BEGIN TASK INPUTS

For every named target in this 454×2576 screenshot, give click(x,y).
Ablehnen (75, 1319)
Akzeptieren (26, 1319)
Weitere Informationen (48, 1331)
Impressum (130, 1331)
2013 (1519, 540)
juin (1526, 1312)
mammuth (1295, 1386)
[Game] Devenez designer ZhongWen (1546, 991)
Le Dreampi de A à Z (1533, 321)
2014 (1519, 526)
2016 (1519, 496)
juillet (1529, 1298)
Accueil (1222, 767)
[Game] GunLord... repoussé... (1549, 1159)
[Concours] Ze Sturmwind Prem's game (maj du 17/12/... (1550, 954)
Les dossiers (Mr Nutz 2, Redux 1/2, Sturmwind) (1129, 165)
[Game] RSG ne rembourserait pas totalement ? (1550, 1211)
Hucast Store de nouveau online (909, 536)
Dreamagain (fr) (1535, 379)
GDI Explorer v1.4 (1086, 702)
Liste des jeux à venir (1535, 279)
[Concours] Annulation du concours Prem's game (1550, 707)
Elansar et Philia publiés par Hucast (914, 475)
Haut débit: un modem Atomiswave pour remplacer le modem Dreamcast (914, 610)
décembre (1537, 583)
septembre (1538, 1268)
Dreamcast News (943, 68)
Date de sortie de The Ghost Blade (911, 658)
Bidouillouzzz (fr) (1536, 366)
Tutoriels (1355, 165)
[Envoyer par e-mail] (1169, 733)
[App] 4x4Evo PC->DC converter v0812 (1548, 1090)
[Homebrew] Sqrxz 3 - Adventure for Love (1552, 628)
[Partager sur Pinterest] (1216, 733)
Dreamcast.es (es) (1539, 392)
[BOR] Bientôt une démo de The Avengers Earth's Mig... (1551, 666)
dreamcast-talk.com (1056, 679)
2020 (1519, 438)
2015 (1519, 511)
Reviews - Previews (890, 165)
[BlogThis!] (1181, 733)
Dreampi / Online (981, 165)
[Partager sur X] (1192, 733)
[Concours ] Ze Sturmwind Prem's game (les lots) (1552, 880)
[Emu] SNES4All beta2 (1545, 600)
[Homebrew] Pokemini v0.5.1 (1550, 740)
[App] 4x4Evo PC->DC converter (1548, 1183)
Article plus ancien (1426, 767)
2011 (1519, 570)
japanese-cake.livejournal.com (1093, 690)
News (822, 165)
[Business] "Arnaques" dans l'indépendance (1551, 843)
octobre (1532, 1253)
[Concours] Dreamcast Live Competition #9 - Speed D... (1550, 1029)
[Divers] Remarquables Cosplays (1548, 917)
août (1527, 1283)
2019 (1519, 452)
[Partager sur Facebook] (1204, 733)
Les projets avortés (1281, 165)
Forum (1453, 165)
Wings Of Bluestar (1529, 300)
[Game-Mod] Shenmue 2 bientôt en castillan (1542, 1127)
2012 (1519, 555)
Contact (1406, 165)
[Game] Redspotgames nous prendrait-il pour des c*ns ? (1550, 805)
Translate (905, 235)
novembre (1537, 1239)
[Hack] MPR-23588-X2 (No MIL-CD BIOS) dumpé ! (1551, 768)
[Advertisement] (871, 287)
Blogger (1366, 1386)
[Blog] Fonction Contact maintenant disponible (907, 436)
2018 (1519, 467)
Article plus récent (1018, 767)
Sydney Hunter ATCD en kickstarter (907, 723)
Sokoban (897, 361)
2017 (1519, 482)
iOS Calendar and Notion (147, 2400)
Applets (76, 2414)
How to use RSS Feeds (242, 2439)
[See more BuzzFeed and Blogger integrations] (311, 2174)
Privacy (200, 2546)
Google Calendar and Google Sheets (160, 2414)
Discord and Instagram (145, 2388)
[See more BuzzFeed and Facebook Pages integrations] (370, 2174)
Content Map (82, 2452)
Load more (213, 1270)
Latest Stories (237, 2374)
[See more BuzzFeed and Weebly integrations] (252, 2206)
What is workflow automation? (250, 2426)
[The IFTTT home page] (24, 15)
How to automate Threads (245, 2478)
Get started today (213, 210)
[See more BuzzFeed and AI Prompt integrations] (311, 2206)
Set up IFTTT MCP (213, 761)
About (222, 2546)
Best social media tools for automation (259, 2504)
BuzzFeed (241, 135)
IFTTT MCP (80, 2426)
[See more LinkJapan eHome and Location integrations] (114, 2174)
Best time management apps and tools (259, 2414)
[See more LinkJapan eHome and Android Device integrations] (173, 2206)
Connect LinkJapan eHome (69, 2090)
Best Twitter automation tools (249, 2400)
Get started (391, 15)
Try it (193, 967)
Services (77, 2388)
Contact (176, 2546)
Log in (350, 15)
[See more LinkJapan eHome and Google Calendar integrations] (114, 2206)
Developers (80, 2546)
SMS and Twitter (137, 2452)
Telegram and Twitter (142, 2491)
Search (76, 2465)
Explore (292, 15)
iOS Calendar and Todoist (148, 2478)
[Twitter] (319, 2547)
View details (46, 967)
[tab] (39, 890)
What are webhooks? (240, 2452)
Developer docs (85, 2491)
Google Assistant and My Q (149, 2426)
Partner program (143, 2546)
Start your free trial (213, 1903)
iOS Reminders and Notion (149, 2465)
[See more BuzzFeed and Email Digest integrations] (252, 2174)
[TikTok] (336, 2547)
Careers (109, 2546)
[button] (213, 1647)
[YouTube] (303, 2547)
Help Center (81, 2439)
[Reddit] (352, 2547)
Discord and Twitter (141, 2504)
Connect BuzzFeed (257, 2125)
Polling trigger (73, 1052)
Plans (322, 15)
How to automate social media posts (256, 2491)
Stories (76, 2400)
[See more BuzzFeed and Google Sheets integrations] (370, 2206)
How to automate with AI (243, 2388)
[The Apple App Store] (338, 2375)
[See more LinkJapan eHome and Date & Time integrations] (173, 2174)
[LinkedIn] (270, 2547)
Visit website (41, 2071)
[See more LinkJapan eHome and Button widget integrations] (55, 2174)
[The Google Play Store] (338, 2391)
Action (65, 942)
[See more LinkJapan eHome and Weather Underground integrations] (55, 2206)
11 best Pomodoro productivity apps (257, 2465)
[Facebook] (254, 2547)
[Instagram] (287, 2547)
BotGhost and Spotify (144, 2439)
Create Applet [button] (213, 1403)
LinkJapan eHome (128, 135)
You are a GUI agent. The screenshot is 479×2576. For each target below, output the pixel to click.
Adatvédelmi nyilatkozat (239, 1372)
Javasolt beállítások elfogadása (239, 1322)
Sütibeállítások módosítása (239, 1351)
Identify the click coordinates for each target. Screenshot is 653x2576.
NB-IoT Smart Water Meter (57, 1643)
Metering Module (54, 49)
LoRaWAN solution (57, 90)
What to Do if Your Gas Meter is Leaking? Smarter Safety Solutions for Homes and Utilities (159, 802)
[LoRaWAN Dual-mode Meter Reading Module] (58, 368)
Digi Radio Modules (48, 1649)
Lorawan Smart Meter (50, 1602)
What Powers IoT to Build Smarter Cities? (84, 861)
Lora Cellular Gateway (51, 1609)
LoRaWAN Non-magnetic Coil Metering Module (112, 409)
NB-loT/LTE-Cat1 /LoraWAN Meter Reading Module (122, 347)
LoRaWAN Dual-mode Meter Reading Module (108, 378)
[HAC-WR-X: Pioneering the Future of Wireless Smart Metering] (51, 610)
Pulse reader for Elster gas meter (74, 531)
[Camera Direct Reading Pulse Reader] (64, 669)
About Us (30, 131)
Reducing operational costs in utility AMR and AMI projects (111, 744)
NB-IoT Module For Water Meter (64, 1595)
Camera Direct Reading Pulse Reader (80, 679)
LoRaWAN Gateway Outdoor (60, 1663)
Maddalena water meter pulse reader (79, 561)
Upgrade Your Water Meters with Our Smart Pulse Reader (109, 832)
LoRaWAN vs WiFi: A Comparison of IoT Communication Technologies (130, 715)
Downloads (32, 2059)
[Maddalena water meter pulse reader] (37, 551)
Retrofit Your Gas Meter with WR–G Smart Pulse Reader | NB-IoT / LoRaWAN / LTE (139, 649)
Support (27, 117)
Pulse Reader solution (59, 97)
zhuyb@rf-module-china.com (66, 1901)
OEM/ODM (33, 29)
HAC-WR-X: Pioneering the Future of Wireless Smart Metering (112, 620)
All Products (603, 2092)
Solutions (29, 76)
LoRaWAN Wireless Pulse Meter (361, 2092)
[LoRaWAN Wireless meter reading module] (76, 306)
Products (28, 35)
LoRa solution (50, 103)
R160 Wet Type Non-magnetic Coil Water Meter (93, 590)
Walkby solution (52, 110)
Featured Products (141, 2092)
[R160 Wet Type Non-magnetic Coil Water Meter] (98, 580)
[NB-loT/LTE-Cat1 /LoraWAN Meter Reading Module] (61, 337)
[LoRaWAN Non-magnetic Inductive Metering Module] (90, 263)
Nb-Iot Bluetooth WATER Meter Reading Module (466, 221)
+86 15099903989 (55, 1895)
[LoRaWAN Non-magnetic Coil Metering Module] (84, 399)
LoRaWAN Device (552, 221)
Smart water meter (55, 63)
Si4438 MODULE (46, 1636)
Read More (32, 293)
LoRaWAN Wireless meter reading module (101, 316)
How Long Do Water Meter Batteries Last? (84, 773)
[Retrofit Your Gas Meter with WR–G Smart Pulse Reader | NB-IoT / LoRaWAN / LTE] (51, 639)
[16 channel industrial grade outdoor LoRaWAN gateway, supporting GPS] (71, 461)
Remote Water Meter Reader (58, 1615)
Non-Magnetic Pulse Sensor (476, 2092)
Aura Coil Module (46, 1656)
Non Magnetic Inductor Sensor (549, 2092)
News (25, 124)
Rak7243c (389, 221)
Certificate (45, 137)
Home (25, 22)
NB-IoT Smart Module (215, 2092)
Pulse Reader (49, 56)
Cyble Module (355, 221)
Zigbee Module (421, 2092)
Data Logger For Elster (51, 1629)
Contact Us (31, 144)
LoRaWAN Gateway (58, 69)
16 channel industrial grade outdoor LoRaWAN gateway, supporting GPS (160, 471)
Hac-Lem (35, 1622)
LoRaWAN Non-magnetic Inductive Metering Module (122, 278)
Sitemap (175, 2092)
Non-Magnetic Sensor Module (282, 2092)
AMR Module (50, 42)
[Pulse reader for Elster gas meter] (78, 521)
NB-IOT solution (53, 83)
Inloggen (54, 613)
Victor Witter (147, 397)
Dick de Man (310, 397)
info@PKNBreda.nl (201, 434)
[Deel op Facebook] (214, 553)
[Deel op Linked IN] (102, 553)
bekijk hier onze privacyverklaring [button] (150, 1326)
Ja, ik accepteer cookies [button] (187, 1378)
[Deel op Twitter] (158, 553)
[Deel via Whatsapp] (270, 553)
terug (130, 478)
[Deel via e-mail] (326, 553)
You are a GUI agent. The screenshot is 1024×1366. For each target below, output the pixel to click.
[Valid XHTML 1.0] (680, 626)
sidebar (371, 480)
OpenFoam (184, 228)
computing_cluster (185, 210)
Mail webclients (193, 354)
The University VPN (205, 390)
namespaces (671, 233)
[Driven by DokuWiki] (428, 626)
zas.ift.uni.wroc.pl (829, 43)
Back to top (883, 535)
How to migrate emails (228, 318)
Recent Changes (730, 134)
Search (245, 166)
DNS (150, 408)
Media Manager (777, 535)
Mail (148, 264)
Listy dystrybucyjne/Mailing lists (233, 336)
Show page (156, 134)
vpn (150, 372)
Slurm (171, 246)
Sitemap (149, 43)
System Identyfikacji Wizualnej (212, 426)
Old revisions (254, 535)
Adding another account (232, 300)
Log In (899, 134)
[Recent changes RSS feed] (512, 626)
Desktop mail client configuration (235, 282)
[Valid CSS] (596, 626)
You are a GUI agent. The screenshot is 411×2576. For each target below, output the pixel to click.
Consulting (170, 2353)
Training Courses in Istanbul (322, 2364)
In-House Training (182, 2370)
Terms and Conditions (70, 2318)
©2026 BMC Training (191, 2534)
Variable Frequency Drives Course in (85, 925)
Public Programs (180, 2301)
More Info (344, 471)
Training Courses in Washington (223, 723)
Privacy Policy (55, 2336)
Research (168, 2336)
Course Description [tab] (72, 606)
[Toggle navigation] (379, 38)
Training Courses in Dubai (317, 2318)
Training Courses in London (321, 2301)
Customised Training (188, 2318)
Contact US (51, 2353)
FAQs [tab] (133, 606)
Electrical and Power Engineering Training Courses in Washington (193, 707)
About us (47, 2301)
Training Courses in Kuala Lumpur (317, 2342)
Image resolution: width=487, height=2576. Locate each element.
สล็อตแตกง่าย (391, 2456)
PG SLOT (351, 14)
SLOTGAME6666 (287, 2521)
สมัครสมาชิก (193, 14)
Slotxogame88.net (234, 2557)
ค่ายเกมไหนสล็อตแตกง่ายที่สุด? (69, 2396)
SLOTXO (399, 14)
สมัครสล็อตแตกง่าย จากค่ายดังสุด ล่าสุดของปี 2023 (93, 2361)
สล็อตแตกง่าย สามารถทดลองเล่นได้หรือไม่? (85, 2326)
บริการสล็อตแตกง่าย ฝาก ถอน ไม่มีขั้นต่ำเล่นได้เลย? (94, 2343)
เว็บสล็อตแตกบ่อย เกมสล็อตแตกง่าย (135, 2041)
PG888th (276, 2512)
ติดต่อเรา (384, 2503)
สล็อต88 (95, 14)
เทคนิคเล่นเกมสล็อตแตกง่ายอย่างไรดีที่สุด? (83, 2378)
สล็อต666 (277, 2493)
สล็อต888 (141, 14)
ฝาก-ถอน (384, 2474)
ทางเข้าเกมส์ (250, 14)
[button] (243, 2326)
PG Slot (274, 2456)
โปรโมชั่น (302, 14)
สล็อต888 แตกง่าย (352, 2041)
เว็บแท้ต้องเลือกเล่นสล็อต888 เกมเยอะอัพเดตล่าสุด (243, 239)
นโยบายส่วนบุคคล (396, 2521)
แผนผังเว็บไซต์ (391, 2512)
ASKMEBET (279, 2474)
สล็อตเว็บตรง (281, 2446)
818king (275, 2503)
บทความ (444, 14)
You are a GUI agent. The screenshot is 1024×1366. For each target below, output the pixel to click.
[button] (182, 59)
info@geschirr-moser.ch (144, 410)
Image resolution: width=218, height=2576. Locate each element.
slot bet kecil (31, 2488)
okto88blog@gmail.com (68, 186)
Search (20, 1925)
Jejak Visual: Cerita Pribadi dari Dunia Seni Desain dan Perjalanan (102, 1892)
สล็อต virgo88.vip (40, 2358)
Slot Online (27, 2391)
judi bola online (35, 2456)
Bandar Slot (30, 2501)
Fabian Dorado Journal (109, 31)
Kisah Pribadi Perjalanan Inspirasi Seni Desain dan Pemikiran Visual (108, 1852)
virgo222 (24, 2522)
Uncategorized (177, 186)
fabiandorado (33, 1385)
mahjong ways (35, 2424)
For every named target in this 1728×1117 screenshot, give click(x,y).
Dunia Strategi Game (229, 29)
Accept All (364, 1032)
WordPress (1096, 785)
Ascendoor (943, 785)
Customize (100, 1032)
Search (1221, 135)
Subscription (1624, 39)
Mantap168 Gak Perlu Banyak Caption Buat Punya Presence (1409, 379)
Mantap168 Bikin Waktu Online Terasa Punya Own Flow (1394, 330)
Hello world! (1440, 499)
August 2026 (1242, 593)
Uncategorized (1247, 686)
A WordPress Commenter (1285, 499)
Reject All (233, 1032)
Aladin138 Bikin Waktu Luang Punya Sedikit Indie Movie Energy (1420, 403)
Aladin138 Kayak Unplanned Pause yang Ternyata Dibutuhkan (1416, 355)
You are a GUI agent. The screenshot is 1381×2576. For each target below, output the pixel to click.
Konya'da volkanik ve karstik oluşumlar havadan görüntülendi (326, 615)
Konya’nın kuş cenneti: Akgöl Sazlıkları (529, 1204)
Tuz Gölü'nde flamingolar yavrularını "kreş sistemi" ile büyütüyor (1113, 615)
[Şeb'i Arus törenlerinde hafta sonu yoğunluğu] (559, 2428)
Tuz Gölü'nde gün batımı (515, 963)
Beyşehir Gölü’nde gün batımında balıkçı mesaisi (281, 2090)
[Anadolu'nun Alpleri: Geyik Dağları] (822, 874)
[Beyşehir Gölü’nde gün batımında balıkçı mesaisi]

END TASK INPUTS

* [YOUR INSTRUCTIONS]:
Extract from the listing above the lines between the line containing "All Products (603, 2092)" and the line containing "How Long Do", keeping both of those lines. Output nothing else.

* [YOUR RESPONSE]:
All Products (603, 2092)
Solutions (29, 76)
LoRaWAN Wireless Pulse Meter (361, 2092)
[LoRaWAN Wireless meter reading module] (76, 306)
Products (28, 35)
LoRa solution (50, 103)
R160 Wet Type Non-magnetic Coil Water Meter (93, 590)
Walkby solution (52, 110)
Featured Products (141, 2092)
[R160 Wet Type Non-magnetic Coil Water Meter] (98, 580)
[NB-loT/LTE-Cat1 /LoraWAN Meter Reading Module] (61, 337)
[LoRaWAN Non-magnetic Inductive Metering Module] (90, 263)
Nb-Iot Bluetooth WATER Meter Reading Module (466, 221)
+86 15099903989 (55, 1895)
[LoRaWAN Non-magnetic Coil Metering Module] (84, 399)
LoRaWAN Device (552, 221)
Smart water meter (55, 63)
Si4438 MODULE (46, 1636)
Read More (32, 293)
LoRaWAN Wireless meter reading module (101, 316)
How Long Do Water Meter Batteries Last? (84, 773)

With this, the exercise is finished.